**Task prompt**:
Put the lines of the material, from the line containing "Find the location of a" through the end of the material, inclusive, into a numbered list, omitting blank lines. Leave the pictures out of your answer.

**Data for review**:
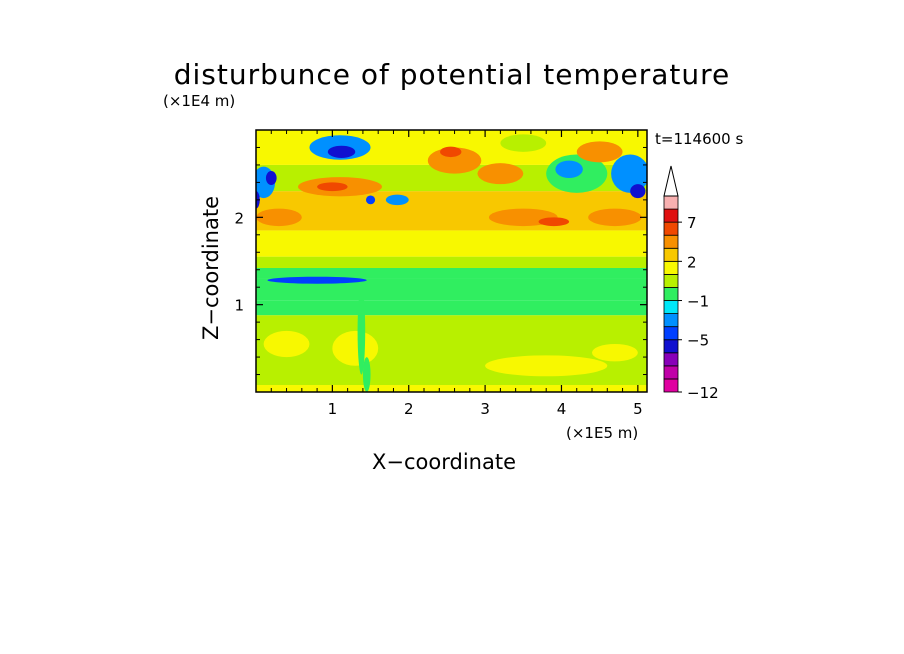  What do you see at coordinates (671, 181) in the screenshot?
I see `colorbar-extend-arrow` at bounding box center [671, 181].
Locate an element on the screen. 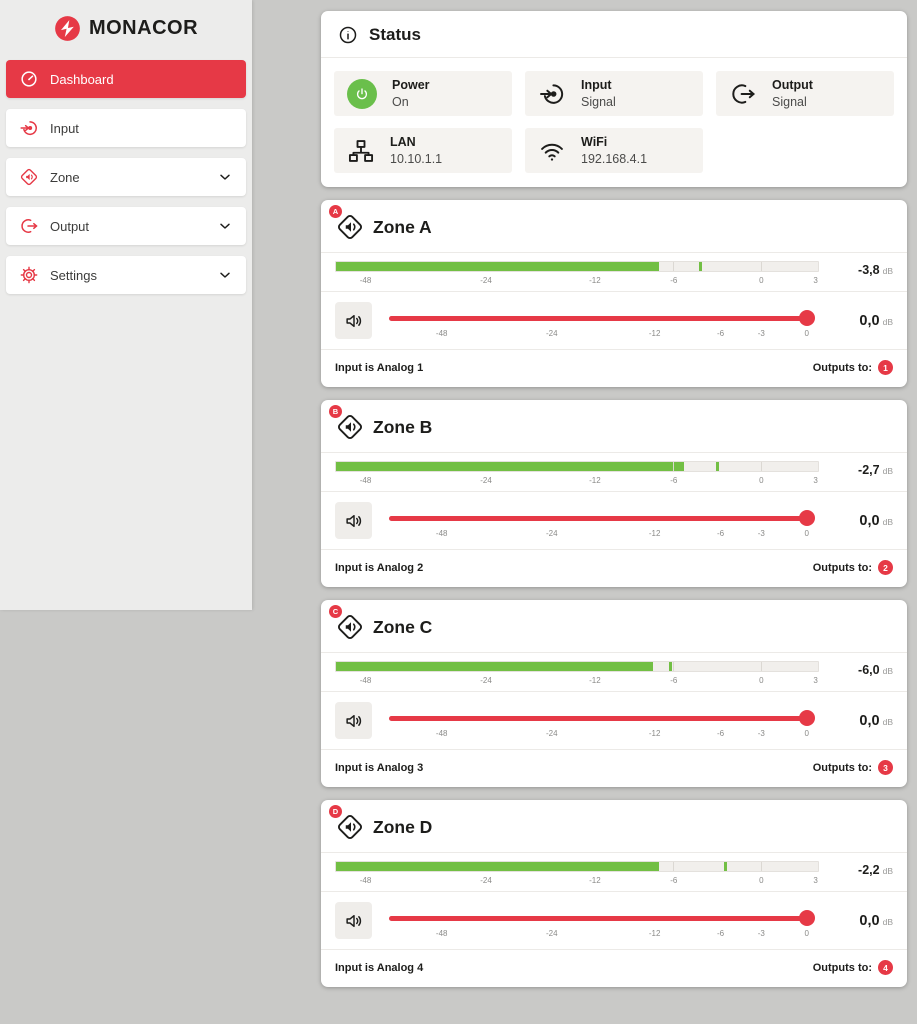 Image resolution: width=917 pixels, height=1024 pixels. zone-title: Zone B is located at coordinates (403, 426).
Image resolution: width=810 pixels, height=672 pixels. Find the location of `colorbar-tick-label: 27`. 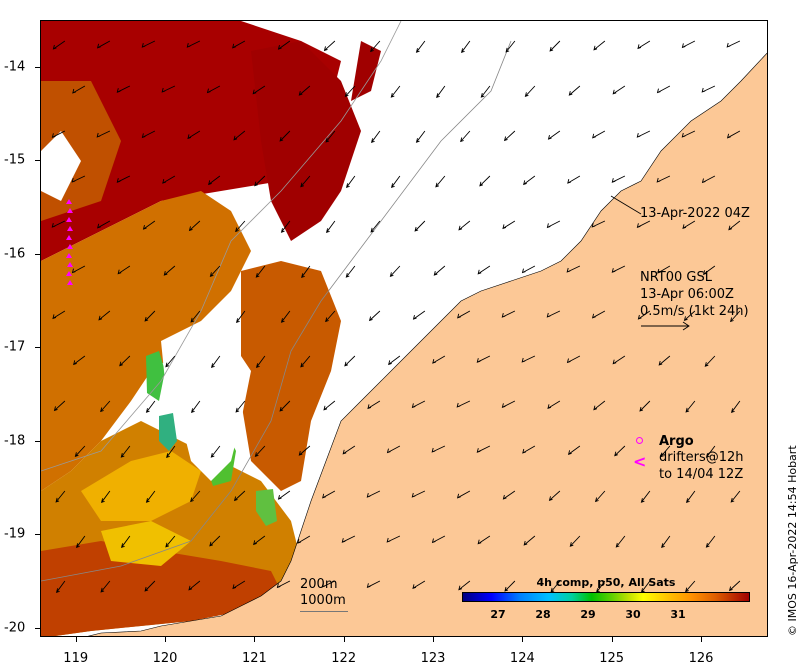

colorbar-tick-label: 27 is located at coordinates (498, 614).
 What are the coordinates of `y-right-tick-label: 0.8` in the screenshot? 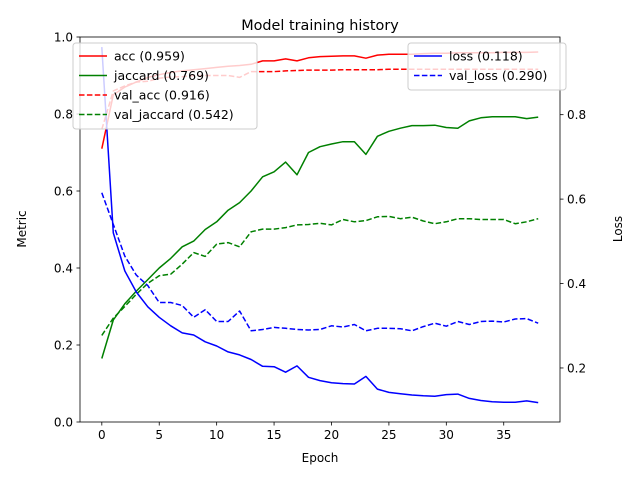 It's located at (576, 115).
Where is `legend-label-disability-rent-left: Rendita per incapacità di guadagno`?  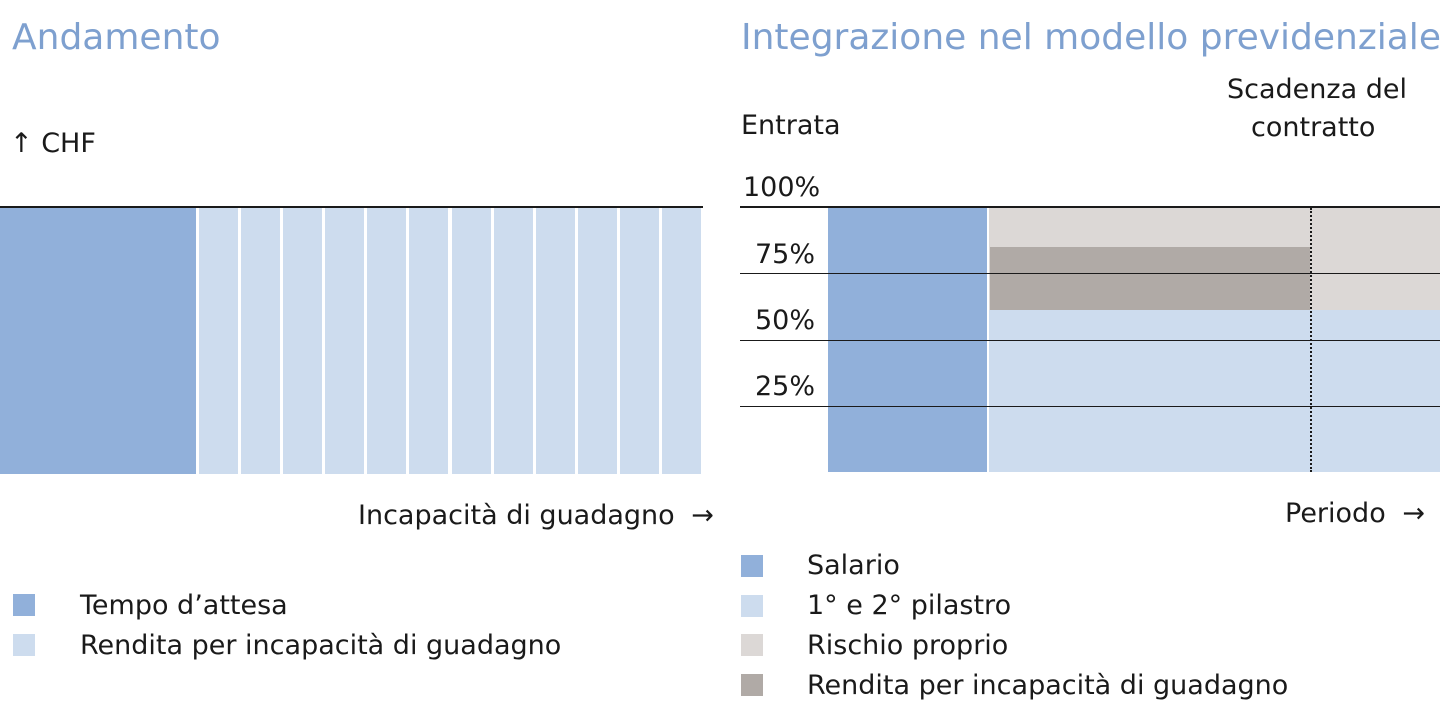 legend-label-disability-rent-left: Rendita per incapacità di guadagno is located at coordinates (321, 646).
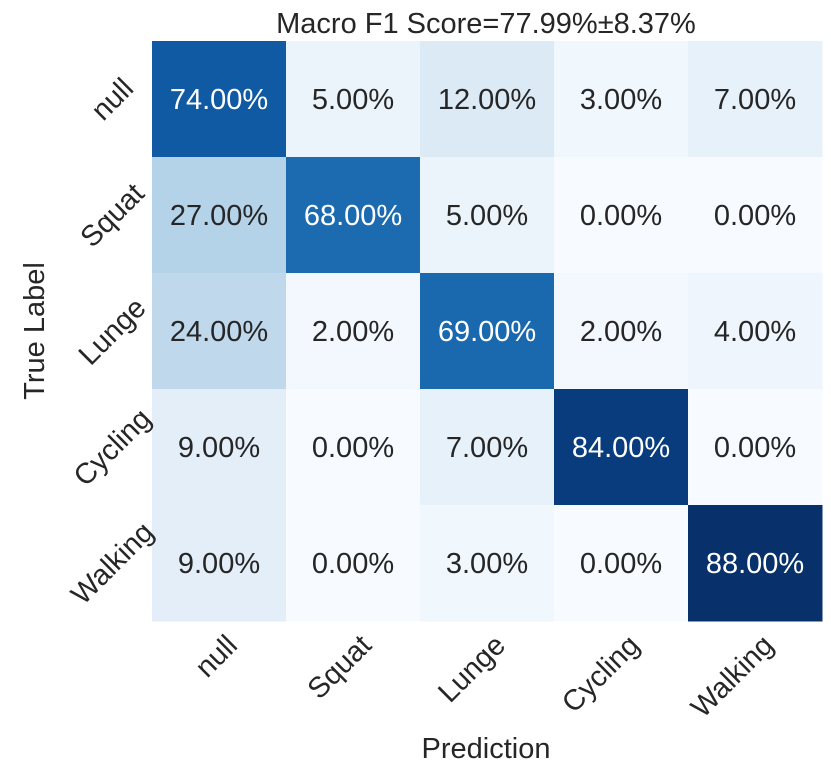 The width and height of the screenshot is (831, 774). I want to click on cell-value-label: 68.00%, so click(353, 216).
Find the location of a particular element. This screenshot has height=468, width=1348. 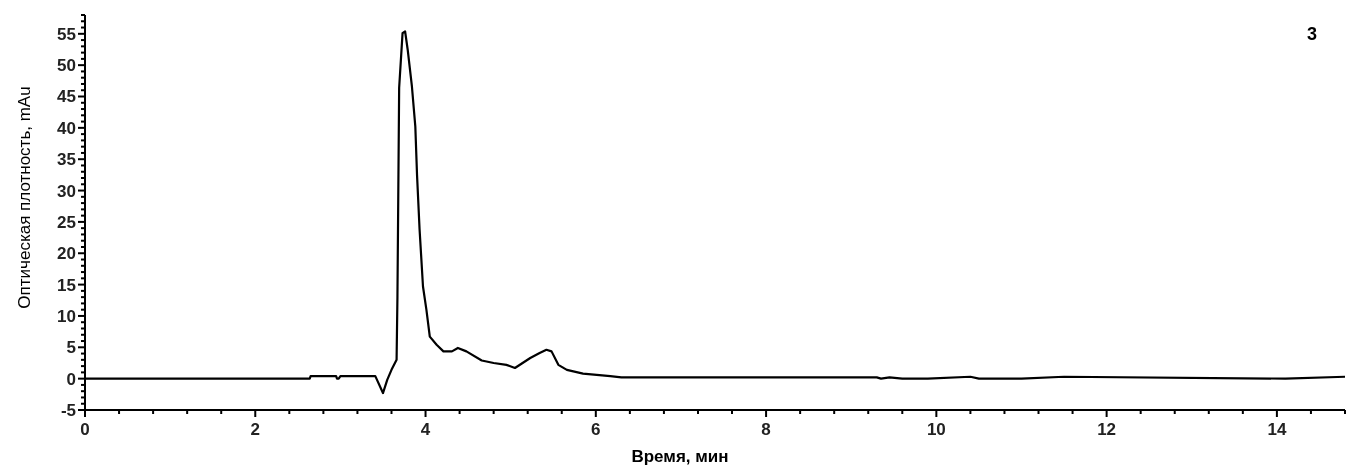

y-tick-label: 5 is located at coordinates (71, 348).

**Reply to the task**:
1. Find the location of a particular element. This screenshot has height=468, width=1348. 
2. y-tick-label: 5 is located at coordinates (71, 348).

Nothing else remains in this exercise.